» WHAT YOU HAVE TO DO
Quote, word for word, every line starting at the line that contains "The height and width of the screenshot is (510, 1047)." and ending with the last line of the records; include both of these lines and no others.

-- -- --

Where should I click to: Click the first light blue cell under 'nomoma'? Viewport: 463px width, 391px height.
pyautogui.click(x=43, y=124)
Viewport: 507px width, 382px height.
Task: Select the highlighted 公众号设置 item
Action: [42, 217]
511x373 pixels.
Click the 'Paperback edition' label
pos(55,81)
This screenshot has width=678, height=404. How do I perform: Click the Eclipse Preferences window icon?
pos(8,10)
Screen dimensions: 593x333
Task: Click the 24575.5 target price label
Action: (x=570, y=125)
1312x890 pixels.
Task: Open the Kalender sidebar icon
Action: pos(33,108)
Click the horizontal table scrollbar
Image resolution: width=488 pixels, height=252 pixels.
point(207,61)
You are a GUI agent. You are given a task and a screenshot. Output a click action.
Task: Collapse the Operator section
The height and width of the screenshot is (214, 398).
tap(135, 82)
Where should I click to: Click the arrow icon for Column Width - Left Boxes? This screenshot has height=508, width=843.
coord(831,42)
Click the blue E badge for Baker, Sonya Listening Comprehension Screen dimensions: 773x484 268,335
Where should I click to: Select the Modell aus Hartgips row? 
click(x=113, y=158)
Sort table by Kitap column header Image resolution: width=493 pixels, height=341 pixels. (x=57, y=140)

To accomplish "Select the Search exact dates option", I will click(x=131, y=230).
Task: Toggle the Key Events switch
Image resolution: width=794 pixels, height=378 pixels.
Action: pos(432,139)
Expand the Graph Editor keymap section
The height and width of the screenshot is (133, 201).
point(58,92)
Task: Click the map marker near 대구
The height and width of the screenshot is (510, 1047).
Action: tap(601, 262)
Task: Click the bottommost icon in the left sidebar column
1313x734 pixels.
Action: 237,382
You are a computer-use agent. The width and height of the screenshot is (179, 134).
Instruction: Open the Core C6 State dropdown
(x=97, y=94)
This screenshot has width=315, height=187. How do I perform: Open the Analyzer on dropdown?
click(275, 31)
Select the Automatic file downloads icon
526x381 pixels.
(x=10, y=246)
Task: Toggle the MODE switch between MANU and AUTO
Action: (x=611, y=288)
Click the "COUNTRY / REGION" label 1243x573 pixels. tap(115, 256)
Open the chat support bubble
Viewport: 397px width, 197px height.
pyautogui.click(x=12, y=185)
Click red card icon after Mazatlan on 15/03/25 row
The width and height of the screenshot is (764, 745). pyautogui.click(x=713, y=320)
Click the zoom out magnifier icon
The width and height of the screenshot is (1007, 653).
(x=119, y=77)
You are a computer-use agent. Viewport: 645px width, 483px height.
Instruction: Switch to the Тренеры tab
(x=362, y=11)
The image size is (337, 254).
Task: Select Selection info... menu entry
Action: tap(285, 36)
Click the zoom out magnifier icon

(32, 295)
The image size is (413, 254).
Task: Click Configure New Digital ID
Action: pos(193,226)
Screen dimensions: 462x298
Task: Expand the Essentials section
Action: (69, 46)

-- -- --

» SOLUTION BELOW
The height and width of the screenshot is (510, 1047).
Action: tap(601, 262)
Task: Click the bottommost icon in the left sidebar column
1313x734 pixels.
Action: 237,382
You are a computer-use agent. The width and height of the screenshot is (179, 134).
Instruction: Open the Core C6 State dropdown
(x=97, y=94)
This screenshot has width=315, height=187. How do I perform: Open the Analyzer on dropdown?
click(275, 31)
Select the Automatic file downloads icon
526x381 pixels.
(x=10, y=246)
Task: Toggle the MODE switch between MANU and AUTO
Action: (x=611, y=288)
Click the "COUNTRY / REGION" label 1243x573 pixels. tap(115, 256)
Open the chat support bubble
Viewport: 397px width, 197px height.
pyautogui.click(x=12, y=185)
Click red card icon after Mazatlan on 15/03/25 row
The width and height of the screenshot is (764, 745). pyautogui.click(x=713, y=320)
Click the zoom out magnifier icon
The width and height of the screenshot is (1007, 653).
(x=119, y=77)
You are a computer-use agent. Viewport: 645px width, 483px height.
Instruction: Switch to the Тренеры tab
(x=362, y=11)
The image size is (337, 254).
Task: Select Selection info... menu entry
Action: tap(285, 36)
Click the zoom out magnifier icon

(32, 295)
The image size is (413, 254).
Task: Click Configure New Digital ID
Action: pos(193,226)
Screen dimensions: 462x298
Task: Expand the Essentials section
Action: (69, 46)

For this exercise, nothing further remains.